Hace siglos, el inframundo selló un pacto oscuro: los licántropos, criaturas de fuerza indómita y sangre salvaje, fueron condenados a servir como esclavos de los vampiros. Los señores de la noche codiciaban algo que ellos, con sus cuerpos fríos y corazones inertes, jamás podrían poseer: la sangre de lobo, un elixir místico que otorgaba poder, vigor y una conexión primal con la luna. Cada mil lunas, bajo el fulgor de un cielo carmesí, un licántropo era elegido para convertirse en la "mascota" del próximo líder vampiro, un ritual que aseguraba la supremacía de los colmillos sobre las garras.
Durante generaciones, el sistema funcionó con precisión implacable. Los licántropos, resignados a su destino, servían en las sombras, mientras los vampiros acumulaban poder y riqueza, construyendo un imperio sobre la sangre de sus esclavos. Todo parecía inquebrantable... hasta que llegó Terrens Midorian, un líder vampiro cuya presencia era tan magnética como aterradora. Elegante, cruel y con una arrogancia que cortaba como el filo de una daga, Terrens era la encarnación del poder vampírico. Pero había un problema: no soportaba la sangre de licántropo.
Para él, el elixir que sostenía su reino era una afrenta, un veneno que le revolvía las entrañas. Aunque sabía que la sangre de lobo era la clave para mantener el control sobre su corte y el inframundo, cada sorbo era una tortura, un recordatorio de su dependencia hacia aquellos a los que despreciaba. Los licántropos, con su olor a tierra húmeda y su mirada desafiante, le provocaban un asco visceral que apenas podía disimular.

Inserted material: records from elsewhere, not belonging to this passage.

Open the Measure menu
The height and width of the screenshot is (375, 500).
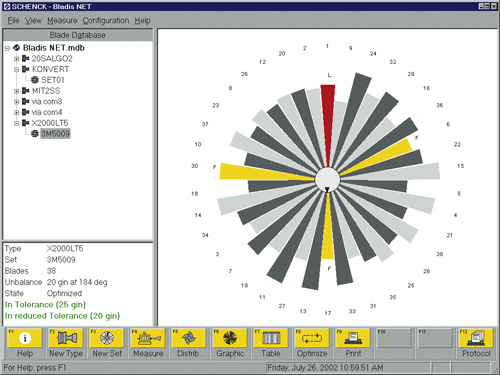click(62, 21)
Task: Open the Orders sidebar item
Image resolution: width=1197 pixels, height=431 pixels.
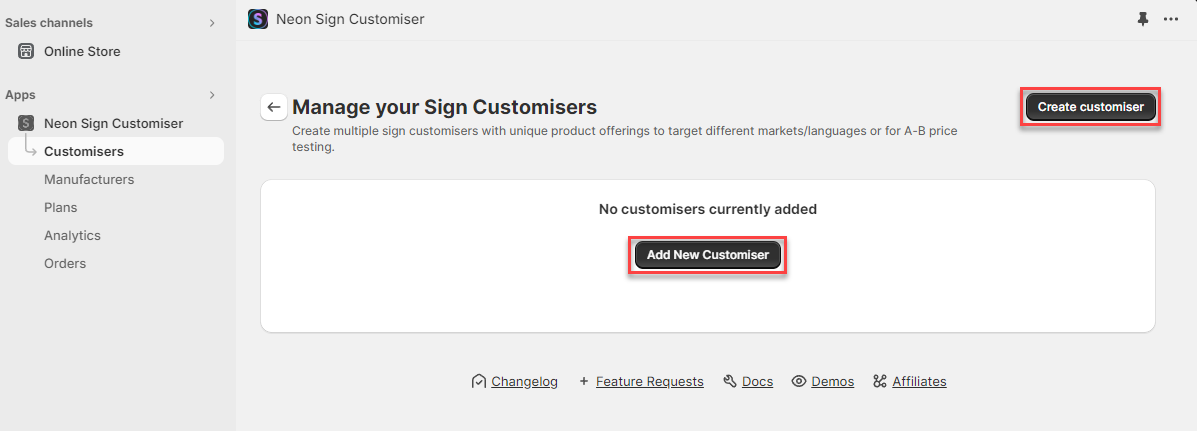Action: (65, 263)
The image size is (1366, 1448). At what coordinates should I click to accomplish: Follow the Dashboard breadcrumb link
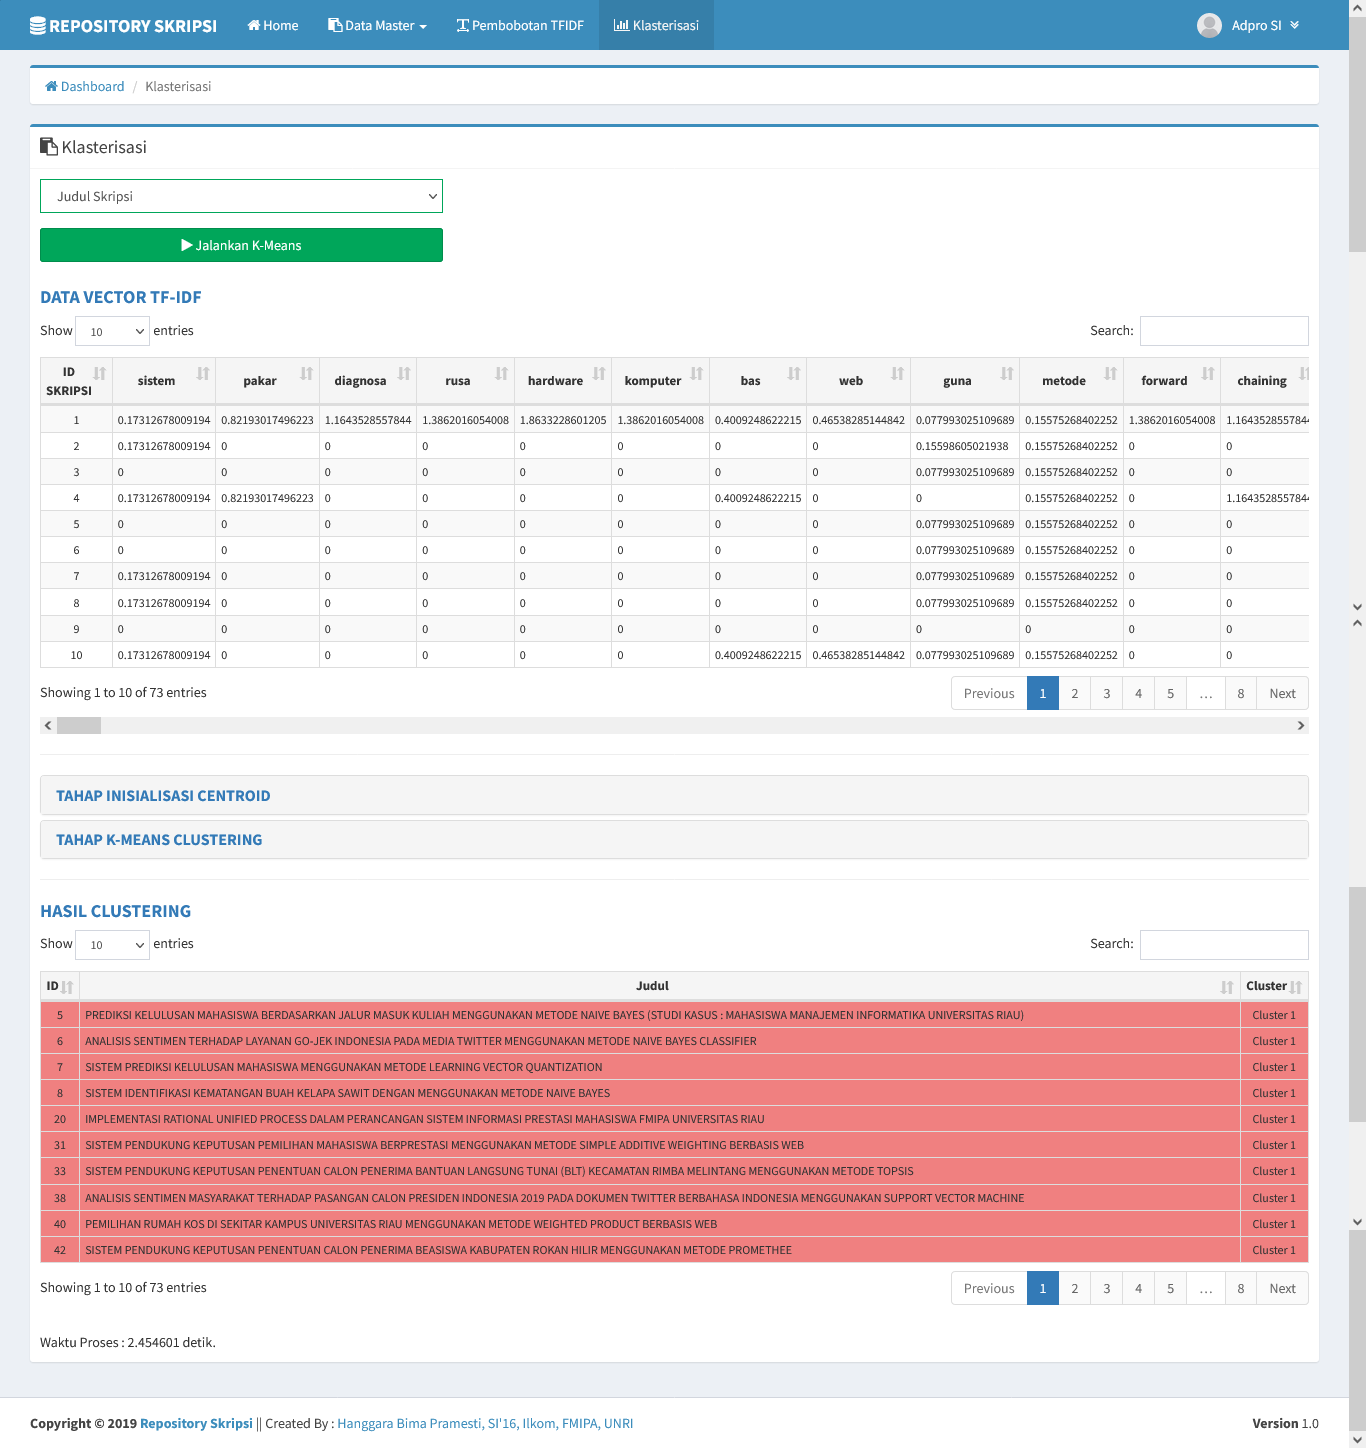(92, 87)
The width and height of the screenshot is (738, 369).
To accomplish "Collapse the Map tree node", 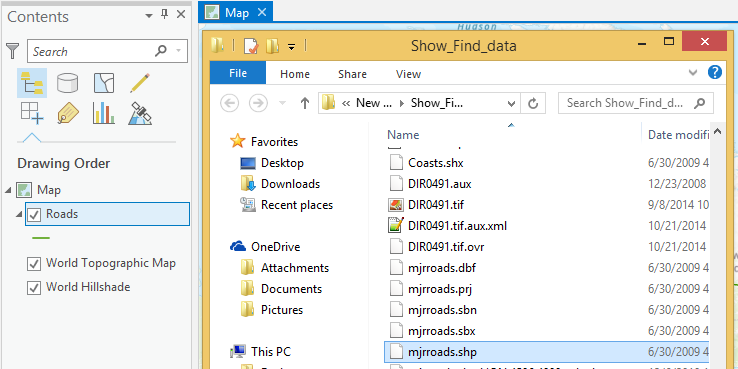I will coord(8,190).
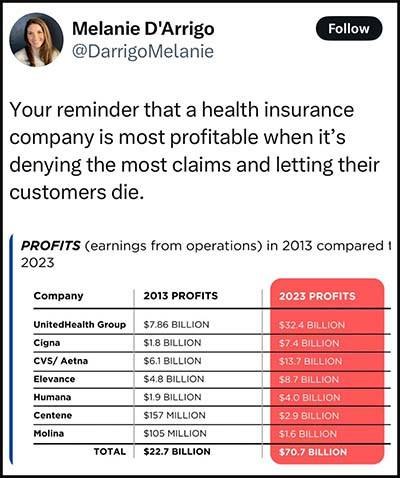Select the Elevance row label
This screenshot has height=478, width=400.
54,379
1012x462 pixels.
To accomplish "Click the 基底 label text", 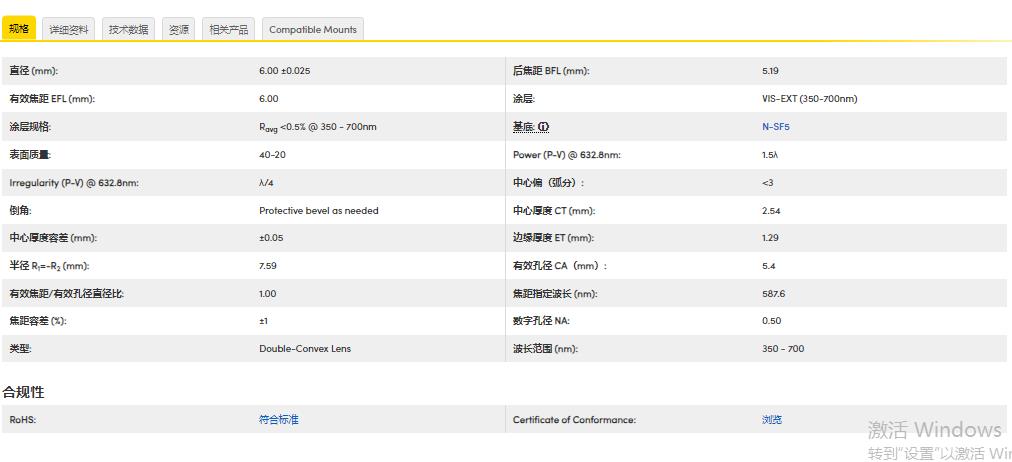I will [524, 127].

Esa noche, bajo la luz plateada de una luna llena que parecía sangrar en el cielo, Terrens se encontraba en el gran salón de su fortaleza, un lugar de mármol negro y candelabros que goteaban cera carmesí. Frente a él, encadenado pero erguido, estaba el nuevo licántropo elegido: un joven lobo de ojos ámbar que no apartaba la mirada, desafiando la jerarquía con su sola presencia.
—¡Aléjate de mí, pulgoso! —escupió Terrens, su voz gélida resonando en las paredes de piedra. Su capa de terciopelo negro ondeó mientras se giraba con desdén, ascendiendo los escalones hacia su alcoba privada. Pero en su interior, una tormenta rugía. No era solo el asco lo que lo consumía; era el miedo. Por primera vez, Terrens sentía que el ritual, el pacto, el mismo inframundo, podían estar al borde del colapso. Y ese licántropo, con su mirada indomable, parecía saberlo.
Mientras las puertas de su alcoba se cerraban tras él, un pensamiento lo atormentaba: ¿y si la sangre que tanto despreciaba era la única cosa que podía salvarlo... o destruirlo?